DIRECTIVE A
Reproduce, word for word, everything in the passage on time-outs from "Tired of holding" down to "during his time-out?".
DIRECTIVE B
Answer these questions from the passage on time-outs:
(i) What did a time-out originally consist of?
(ii) In the example of a child fighting with a sibling, whom does the child hit?
(iii) What do many parents call a time-out used as a calm-down strategy?

Tired of holding the bedroom door handle closed when your child is trying to leave during a time-out? Fed up with your child trashing his room during time-out? Frustrated because you can’t get your child to calm-down and think about restitution during his time-out?
Perhaps it’s time to re-think the way a time-out is used. Some parents use a time-out for punishment and it often erupts into a power struggle. Other parents use time-out for a “calm-down” period, designed so that the child will regain emotional control. In both cases, the child is usually forced into an isolating time away from parents and usually in a boring place. Originally, a time-out consisted of removing the child from a positive situation. However, often the child is acting up or blowing up because of the negative emotions he’s feeling. The emotions are not generated from an environment of pleasantness, but rather, a negative situation that is occurring. For example, a child is fighting with a sibling and is feeling angry. He hits the brother because he is feeling angry and frustrated. Removal from a negative situation is what a child often needs, but he also needs help to calm-down. So ideally, a time-out should not be a punishment, but instead, a calm-down strategy for an upset child. Many parents call this a Time-In.

SUPPLIED MATERIAL
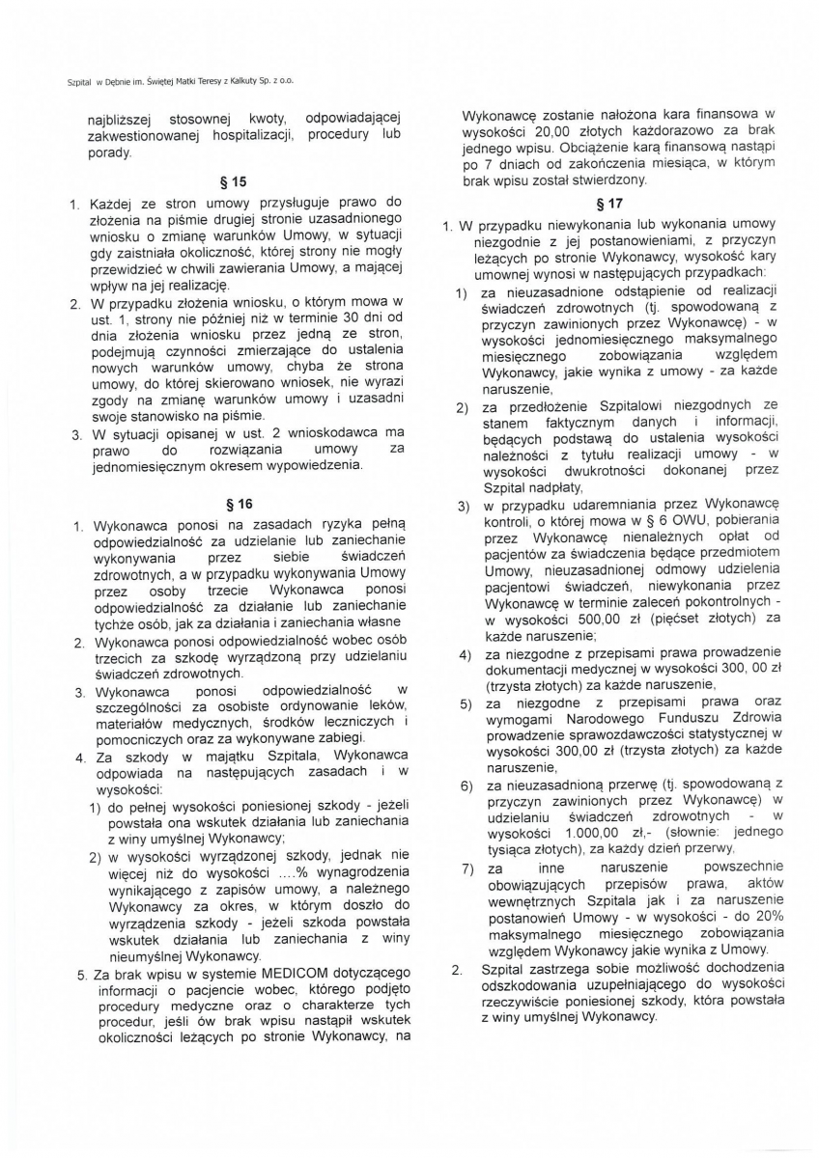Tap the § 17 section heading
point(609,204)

--

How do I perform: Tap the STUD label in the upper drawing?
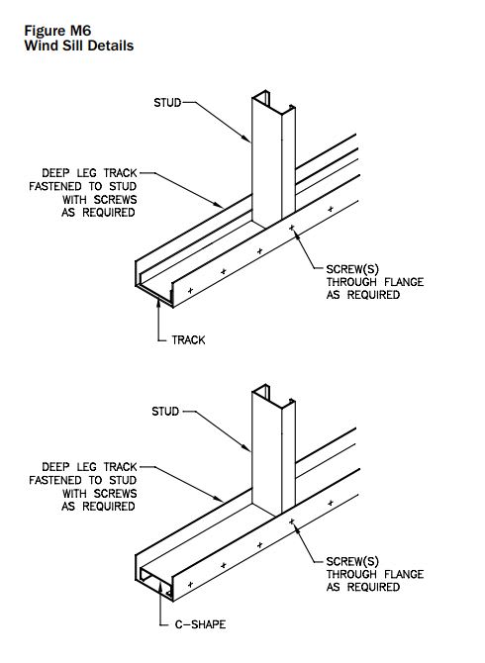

...

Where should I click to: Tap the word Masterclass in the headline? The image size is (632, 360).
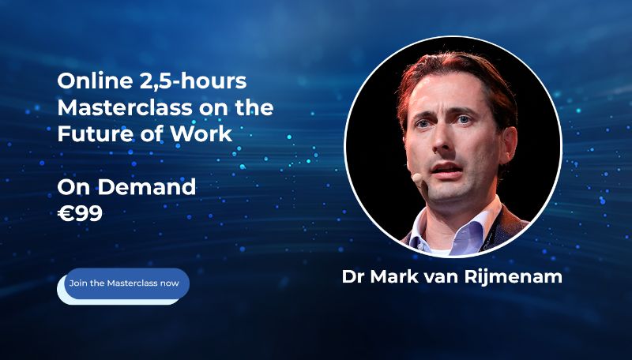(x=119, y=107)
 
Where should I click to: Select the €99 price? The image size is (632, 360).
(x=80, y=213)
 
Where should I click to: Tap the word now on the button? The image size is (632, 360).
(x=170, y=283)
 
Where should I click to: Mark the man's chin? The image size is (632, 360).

EXERCISE ANSWER A
Tired of holding the bedroom door handle closed when your child is trying to leave during a time-out? Fed up with your child trashing his room during time-out? Frustrated because you can’t get your child to calm-down and think about restitution during his time-out?

EXERCISE ANSWER B
(i) Removing the child from a positive situation.
(ii) His brother.
(iii) A Time-In.